■ **EXERCISE OBJECTIVE**
Rewrite the article on Israel's strike on the Iranian consulate in Damascus, starting at "Amidst the ongoing" and stopping after "since 7 October.". Switch "seventeen" to "17" everywhere it appears in that range.

Iranian Consulate in Damascus after the attack Iranian Consulate in Damascus after the attack. Photo: Rajanews / Wikimedia Commons / CC BY 4.0

Israel’s bombing of the Iranian consulate in Damascus was a blatant act of war, and shows Israel’s willingness to widen the war, even as it grows more isolated, argues Chris Bambery

The horror of Israel’s war on Gaza is with us all the time. In six months, some 33,000 Palestinians have been killed, a third of them children. Mass hunger faces the survivors as Israel blocks food supplies, in clear violation of the international Genocide Convention and to the condemnation of the International Court of Justice.

Amidst the ongoing horror this week, which includes the ending of Israel’s siege of Al Shifa Hospital, in which 200 patients, staff and sheltering civilians were killed, and the killing by a drone attack of seven aid workers from World Central Kitchen, the most serious was the Israeli air attack on the Iranian consulate in the Syrian capital, Damascus. The strike killed Mohammad Reza Zahedi, believed to be a top commander of Iran’s Quds force in Syria and Lebanon, and six other senior Iranian military officials.

This was the fourth Israeli strike on Iranian forces in Syria this year. At least seventeen members of Iran’s Revolutionary Guards have been killed in Israeli strikes on Syria since 7 October.

Why was this the most serious? Because diplomatic buildings are part of the state they represent. If you recall, Julian Assange took asylum in the Ecuadorian Embassy and police could not enter under international law, until Ecuador withdrew its protection of him, because it was regarded as Ecuadorian soil.

Attacking a consulate can, therefore, legitimately, be viewed as an act of war, carried out by one state against another. That is certainly the view in Teheran. The strike represents a major escalation of the conflict.

Israel repeated its usual mantra about having a right to defend itself, claiming Iran is behind the mounting conflict between it and Hezbollah along the Israeli-Lebanon border and behind the Houthi attacks on shipping in the Red Sea.

■ **MATERIAL PROVIDED**
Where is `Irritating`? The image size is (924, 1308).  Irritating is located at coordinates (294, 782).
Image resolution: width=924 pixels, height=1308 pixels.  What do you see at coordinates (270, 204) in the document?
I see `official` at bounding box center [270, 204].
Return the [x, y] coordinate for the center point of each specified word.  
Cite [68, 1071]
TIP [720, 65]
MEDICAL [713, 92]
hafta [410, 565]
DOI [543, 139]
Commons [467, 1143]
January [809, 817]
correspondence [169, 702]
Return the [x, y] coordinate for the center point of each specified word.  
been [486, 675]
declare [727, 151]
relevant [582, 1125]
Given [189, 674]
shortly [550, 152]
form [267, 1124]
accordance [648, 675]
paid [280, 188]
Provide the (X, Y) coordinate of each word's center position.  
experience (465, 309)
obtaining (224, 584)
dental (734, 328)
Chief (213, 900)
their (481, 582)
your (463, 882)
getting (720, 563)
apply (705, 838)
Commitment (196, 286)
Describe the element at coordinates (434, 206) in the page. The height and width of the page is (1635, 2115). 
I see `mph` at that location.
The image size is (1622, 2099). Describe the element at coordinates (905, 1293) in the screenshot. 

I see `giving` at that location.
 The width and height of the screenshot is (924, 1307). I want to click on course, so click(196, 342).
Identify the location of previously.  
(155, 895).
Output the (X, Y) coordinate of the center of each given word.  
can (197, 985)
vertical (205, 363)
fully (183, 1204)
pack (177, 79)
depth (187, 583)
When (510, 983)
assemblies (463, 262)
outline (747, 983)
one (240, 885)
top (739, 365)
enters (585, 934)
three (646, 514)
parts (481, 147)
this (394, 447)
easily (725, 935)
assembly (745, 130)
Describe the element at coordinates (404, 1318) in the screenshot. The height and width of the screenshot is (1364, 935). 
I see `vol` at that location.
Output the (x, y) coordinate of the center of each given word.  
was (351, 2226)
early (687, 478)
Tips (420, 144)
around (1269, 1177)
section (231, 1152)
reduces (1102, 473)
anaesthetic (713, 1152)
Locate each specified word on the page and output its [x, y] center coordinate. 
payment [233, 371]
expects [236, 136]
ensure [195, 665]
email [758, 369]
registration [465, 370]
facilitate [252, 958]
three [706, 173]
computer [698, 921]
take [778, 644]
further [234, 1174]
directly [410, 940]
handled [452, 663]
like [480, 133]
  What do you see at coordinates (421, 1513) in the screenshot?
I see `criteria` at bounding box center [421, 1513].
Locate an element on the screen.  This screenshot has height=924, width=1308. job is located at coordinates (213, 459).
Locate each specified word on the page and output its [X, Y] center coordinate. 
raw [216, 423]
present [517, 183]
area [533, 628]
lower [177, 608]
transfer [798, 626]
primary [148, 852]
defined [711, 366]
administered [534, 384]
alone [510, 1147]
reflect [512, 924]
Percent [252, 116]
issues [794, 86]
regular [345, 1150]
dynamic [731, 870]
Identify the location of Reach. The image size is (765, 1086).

■ **TASK ANSWER**
Amidst the ongoing horror this week, which includes the ending of Israel’s siege of Al Shifa Hospital, in which 200 patients, staff and sheltering civilians were killed, and the killing by a drone attack of seven aid workers from World Central Kitchen, the most serious was the Israeli air attack on the Iranian consulate in the Syrian capital, Damascus. The strike killed Mohammad Reza Zahedi, believed to be a top commander of Iran’s Quds force in Syria and Lebanon, and six other senior Iranian military officials.

This was the fourth Israeli strike on Iranian forces in Syria this year. At least 17 members of Iran’s Revolutionary Guards have been killed in Israeli strikes on Syria since 7 October.